Rory and Harry pushed back gently — anyone can learn this, provided they’re willing to put in the time. It isn’t a generational filter or a technical one. Harry made the point explicitly that it applies to investors too: if you’re not using these tools yourself, you probably shouldn’t be writing checks into them. Harry called Rory out directly as the most AI-equipped investor he knows — sitting genuinely at the bleeding edge in terms of using the tooling, understanding where the bottlenecks are, understanding constraints. That’s what good looks like on the fund side.
And critically: you do not need to be technical to do this. “You do not need to be even 1% technical,” noted Jason. If you’ve successfully deployed a piece of enterprise software — Salesforce, HubSpot, Outreach, anything — in the last few years, you have the skills to deploy AI agents. The only genuinely non-intuitive part is training them. Everything else is just software. The people who figure this out now become heroes in their companies. The people who don’t, as Jason said, are “going to get laid off because they’re not going to matter.”
Anduril Just Became the $20B+ Default OS for the U.S. Army
Anduril landed a $20B, 10-year army contract — five-year base with a five-year option — consolidating 120 separate procurement actions into a single enterprise agreement.
The structure is what matters. This isn’t a new program; it’s the army saying “you’re our prime supplier, let’s stop doing 120 separate contracts and just systematize this.” The product at the center appears to be Lattice, Anduril’s software connectivity layer that ties disparate hardware systems together in real time.

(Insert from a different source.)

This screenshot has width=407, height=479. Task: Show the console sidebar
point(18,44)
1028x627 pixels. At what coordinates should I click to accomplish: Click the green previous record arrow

In modern conflict, you have seconds to respond to an incoming drone. You don’t have time for a slow connectivity protocol and you definitely don’t have time for a human in the loop. The military needs all its offensive and defensive systems talking to each other autonomously. Anduril’s product is becoming the default layer for that. The Pentagon has essentially said “you’re the dominant provider of this layer — let’s systematize the contract.” It picks them as the clear new prime.